(Records from a data source)
######

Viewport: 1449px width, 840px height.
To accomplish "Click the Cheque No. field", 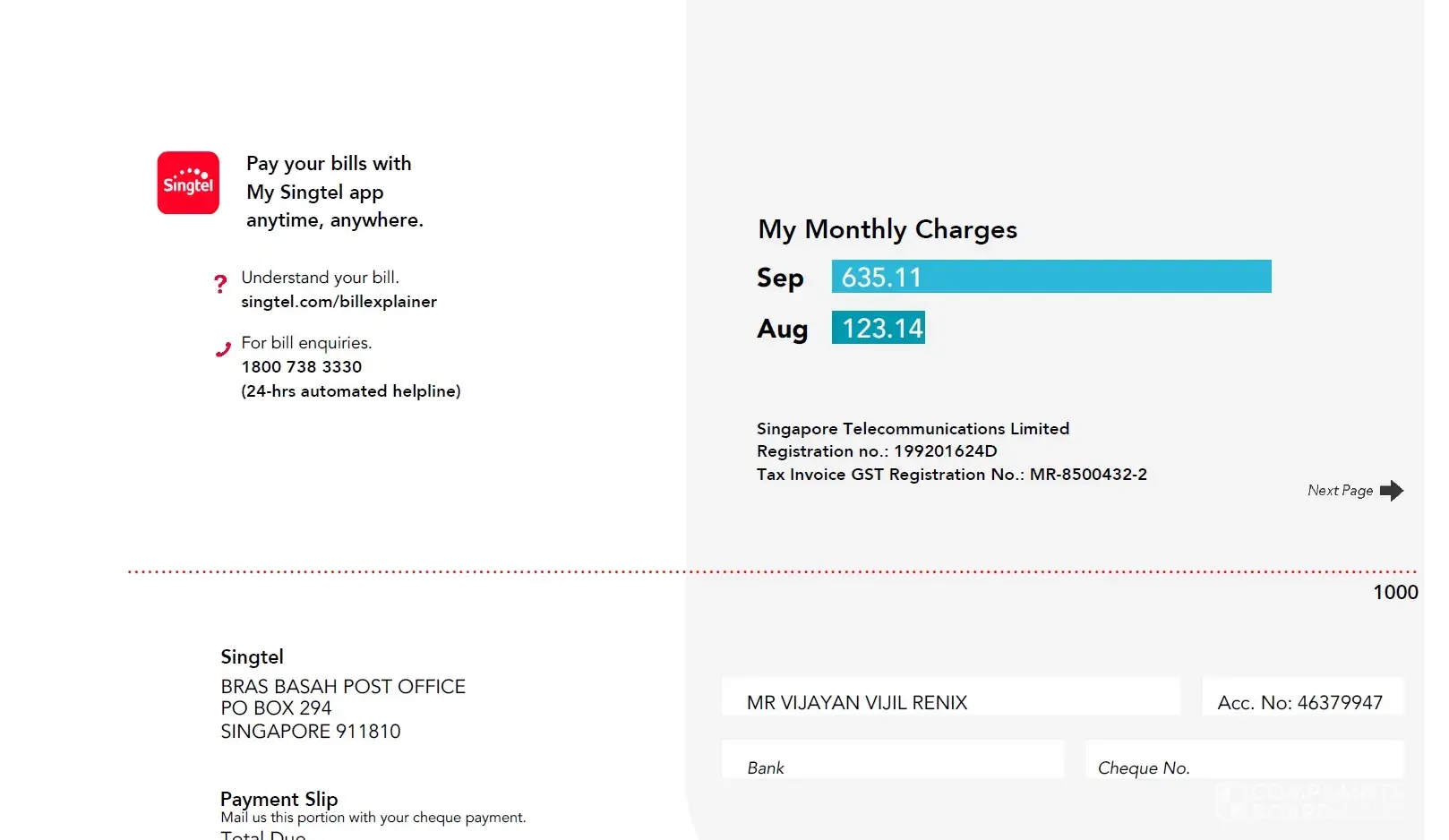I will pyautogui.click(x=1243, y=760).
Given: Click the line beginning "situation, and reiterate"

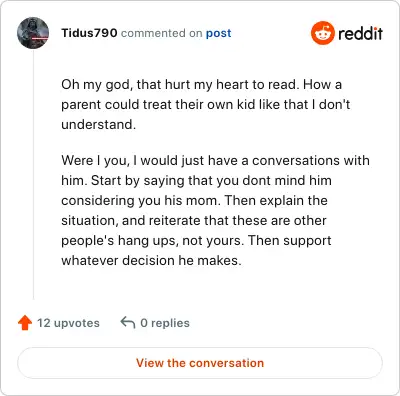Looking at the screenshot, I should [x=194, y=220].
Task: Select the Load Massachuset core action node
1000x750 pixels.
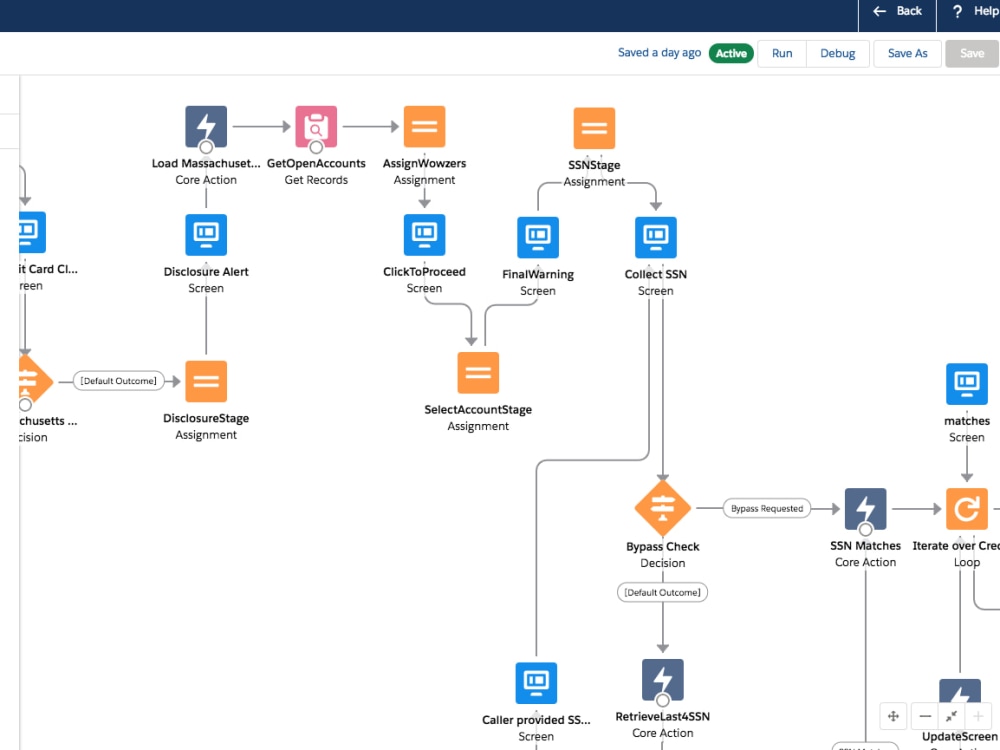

######

Problem: The answer must be an exact transcription of the lines from the one holding "Given: Click the" to the last line of the entries above, with no pictures and nothing else.

Response area:
Given: Click the line beginning "situation, and reiterate"

Looking at the screenshot, I should [x=194, y=220].
Task: Select the Load Massachuset core action node
1000x750 pixels.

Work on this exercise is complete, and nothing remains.